You could try and be friendly and check whether the URI starts with a single slash "http:/" and suggest that to the user, or you can check whether the hostname of the URL is non-empty:
import java.net.*;
public class UriTest
{
public static void main ( String[] args )
{
try {
URI uri = URI.create ( args[0] );
// avoid null pointer exception
if ( uri.getHost() == null )
throw new MalformedURLException ( "no hostname" );
URL url = uri.toURL();
URLConnection s = url.openConnection();
s.getInputStream();
} catch ( Throwable e ) {
e.printStackTrace();
}
}
}
Note that even with the approaches proposed in the other answers, you wouldn't get validation right, since java.net.URI adheres to RFC 2396, which is notably outdated. By using java.net.URI, you'll get exceptions for URLs that today are valid for all web browsers.
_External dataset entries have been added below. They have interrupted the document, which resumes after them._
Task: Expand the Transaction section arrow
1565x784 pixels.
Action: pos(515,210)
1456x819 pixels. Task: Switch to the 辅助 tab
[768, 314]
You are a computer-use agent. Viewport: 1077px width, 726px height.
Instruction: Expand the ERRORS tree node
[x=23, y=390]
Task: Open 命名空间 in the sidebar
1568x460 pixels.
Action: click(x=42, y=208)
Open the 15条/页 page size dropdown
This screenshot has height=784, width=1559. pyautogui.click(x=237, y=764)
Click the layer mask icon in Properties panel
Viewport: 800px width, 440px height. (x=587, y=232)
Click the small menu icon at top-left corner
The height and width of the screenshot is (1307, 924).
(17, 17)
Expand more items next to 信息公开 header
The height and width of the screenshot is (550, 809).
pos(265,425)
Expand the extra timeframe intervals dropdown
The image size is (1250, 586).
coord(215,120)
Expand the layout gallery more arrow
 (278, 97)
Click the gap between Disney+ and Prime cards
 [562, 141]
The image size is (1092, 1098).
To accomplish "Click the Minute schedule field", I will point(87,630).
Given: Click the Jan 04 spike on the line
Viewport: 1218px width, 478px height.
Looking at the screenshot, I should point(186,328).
In order to solve these issues, I wrote a library for URL parsing in Java: galimatias. It performs URL parsing the same way web browsers do (adhering to the WHATWG URL Specification).
In your case, you can write:
try {
URL url = io.mola.galimatias.URL.parse(url).toJavaURL();
} catch (GalimatiasParseException e) {
// If this exception is thrown, the given URL contains a unrecoverable error. That is, it's completely invalid.